→ **INPUT MATERIAL**:
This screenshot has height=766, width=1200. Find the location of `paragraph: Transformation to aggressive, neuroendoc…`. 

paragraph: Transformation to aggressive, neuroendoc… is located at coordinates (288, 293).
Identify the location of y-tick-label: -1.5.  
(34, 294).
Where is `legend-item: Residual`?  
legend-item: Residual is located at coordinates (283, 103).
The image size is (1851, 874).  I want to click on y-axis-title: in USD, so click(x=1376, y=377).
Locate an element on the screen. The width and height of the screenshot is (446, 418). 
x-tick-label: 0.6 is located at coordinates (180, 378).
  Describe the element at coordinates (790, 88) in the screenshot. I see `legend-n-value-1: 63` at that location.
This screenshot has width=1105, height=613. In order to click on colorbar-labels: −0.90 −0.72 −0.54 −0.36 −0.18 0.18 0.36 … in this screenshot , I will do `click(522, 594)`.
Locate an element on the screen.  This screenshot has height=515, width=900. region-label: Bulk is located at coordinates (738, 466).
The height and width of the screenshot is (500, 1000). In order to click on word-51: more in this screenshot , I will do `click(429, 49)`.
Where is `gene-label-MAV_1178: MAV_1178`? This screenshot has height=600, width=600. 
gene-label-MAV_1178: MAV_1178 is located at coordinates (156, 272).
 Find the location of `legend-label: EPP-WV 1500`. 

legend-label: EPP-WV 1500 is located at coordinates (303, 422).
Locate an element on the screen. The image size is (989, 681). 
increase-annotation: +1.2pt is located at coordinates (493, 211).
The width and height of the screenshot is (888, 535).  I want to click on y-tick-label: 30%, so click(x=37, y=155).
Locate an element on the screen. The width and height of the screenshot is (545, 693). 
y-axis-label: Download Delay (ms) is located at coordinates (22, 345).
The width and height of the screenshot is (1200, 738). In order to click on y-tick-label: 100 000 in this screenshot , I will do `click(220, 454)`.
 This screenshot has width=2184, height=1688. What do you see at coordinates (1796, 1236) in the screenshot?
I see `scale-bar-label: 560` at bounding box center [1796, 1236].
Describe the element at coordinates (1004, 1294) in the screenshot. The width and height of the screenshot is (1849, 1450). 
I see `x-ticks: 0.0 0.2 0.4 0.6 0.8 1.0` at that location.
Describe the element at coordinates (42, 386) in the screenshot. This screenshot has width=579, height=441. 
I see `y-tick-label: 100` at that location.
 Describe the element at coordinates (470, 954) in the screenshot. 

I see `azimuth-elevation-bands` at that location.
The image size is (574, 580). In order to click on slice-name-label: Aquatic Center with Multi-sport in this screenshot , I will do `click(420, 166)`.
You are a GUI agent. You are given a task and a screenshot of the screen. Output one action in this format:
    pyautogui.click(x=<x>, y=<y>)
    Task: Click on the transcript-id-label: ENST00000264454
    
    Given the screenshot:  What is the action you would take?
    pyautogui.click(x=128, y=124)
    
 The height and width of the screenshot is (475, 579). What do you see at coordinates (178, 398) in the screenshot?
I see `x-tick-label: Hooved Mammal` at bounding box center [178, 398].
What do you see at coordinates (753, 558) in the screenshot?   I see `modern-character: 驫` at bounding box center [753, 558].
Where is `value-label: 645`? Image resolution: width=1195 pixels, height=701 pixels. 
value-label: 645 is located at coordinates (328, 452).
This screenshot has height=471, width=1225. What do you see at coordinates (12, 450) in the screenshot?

→ **WORK REQUEST**: Render the lines above as a Markdown table with two columns, Row and Line, numbering each row and omitting blank lines.

→ **SOLUTION**:
| Row | Line |
|---|---|
| 1 | This screenshot has height=766, width=1200. Find the location of `paragraph: Transformation to aggressive, neuroendoc…`.  |
| 2 | paragraph: Transformation to aggressive, neuroendoc… is located at coordinates (288, 293). |
| 3 | Identify the location of y-tick-label: -1.5.   |
| 4 | (34, 294). |
| 5 | Where is `legend-item: Residual`?   |
| 6 | legend-item: Residual is located at coordinates (283, 103). |
| 7 | The image size is (1851, 874).  I want to click on y-axis-title: in USD, so click(x=1376, y=377). |
| 8 | Locate an element on the screen. The width and height of the screenshot is (446, 418).  |
| 9 | x-tick-label: 0.6 is located at coordinates (180, 378). |
| 10 |   Describe the element at coordinates (790, 88) in the screenshot. I see `legend-n-value-1: 63` at that location. |
| 11 | This screenshot has width=1105, height=613. In order to click on colorbar-labels: −0.90 −0.72 −0.54 −0.36 −0.18 0.18 0.36 … in this screenshot , I will do `click(522, 594)`. |
| 12 | Locate an element on the screen.  This screenshot has height=515, width=900. region-label: Bulk is located at coordinates (738, 466). |
| 13 | The height and width of the screenshot is (500, 1000). In order to click on word-51: more in this screenshot , I will do `click(429, 49)`. |
| 14 | Where is `gene-label-MAV_1178: MAV_1178`? This screenshot has height=600, width=600.  |
| 15 | gene-label-MAV_1178: MAV_1178 is located at coordinates (156, 272). |
| 16 |  Find the location of `legend-label: EPP-WV 1500`.  |
| 17 | legend-label: EPP-WV 1500 is located at coordinates (303, 422). |
| 18 | Locate an element on the screen. The image size is (989, 681).  |
| 19 | increase-annotation: +1.2pt is located at coordinates (493, 211). |
| 20 | The width and height of the screenshot is (888, 535).  I want to click on y-tick-label: 30%, so click(x=37, y=155). |
| 21 | Locate an element on the screen. The width and height of the screenshot is (545, 693).  |
| 22 | y-axis-label: Download Delay (ms) is located at coordinates (22, 345). |
| 23 | The width and height of the screenshot is (1200, 738). In order to click on y-tick-label: 100 000 in this screenshot , I will do `click(220, 454)`. |
| 24 |  This screenshot has width=2184, height=1688. What do you see at coordinates (1796, 1236) in the screenshot? |
| 25 | I see `scale-bar-label: 560` at bounding box center [1796, 1236]. |
| 26 | Describe the element at coordinates (1004, 1294) in the screenshot. The width and height of the screenshot is (1849, 1450).  |
| 27 | I see `x-ticks: 0.0 0.2 0.4 0.6 0.8 1.0` at that location. |
| 28 | Describe the element at coordinates (42, 386) in the screenshot. This screenshot has width=579, height=441.  |
| 29 | I see `y-tick-label: 100` at that location. |
| 30 |  Describe the element at coordinates (470, 954) in the screenshot.  |
| 31 | I see `azimuth-elevation-bands` at that location. |
| 32 | The image size is (574, 580). In order to click on slice-name-label: Aquatic Center with Multi-sport in this screenshot , I will do `click(420, 166)`. |
| 33 | You are a GUI agent. You are given a task and a screenshot of the screen. Output one action in this format: |
| 34 |     pyautogui.click(x=<x>, y=<y>) |
| 35 |     Task: Click on the transcript-id-label: ENST00000264454 |
| 36 |     Given the screenshot:  What is the action you would take? |
| 37 |     pyautogui.click(x=128, y=124) |
| 38 |  The height and width of the screenshot is (475, 579). What do you see at coordinates (178, 398) in the screenshot? |
| 39 | I see `x-tick-label: Hooved Mammal` at bounding box center [178, 398]. |
| 40 | What do you see at coordinates (753, 558) in the screenshot?   I see `modern-character: 驫` at bounding box center [753, 558]. |
| 41 | Where is `value-label: 645`? Image resolution: width=1195 pixels, height=701 pixels.  |
| 42 | value-label: 645 is located at coordinates (328, 452). |
| 43 | This screenshot has height=471, width=1225. What do you see at coordinates (12, 450) in the screenshot? |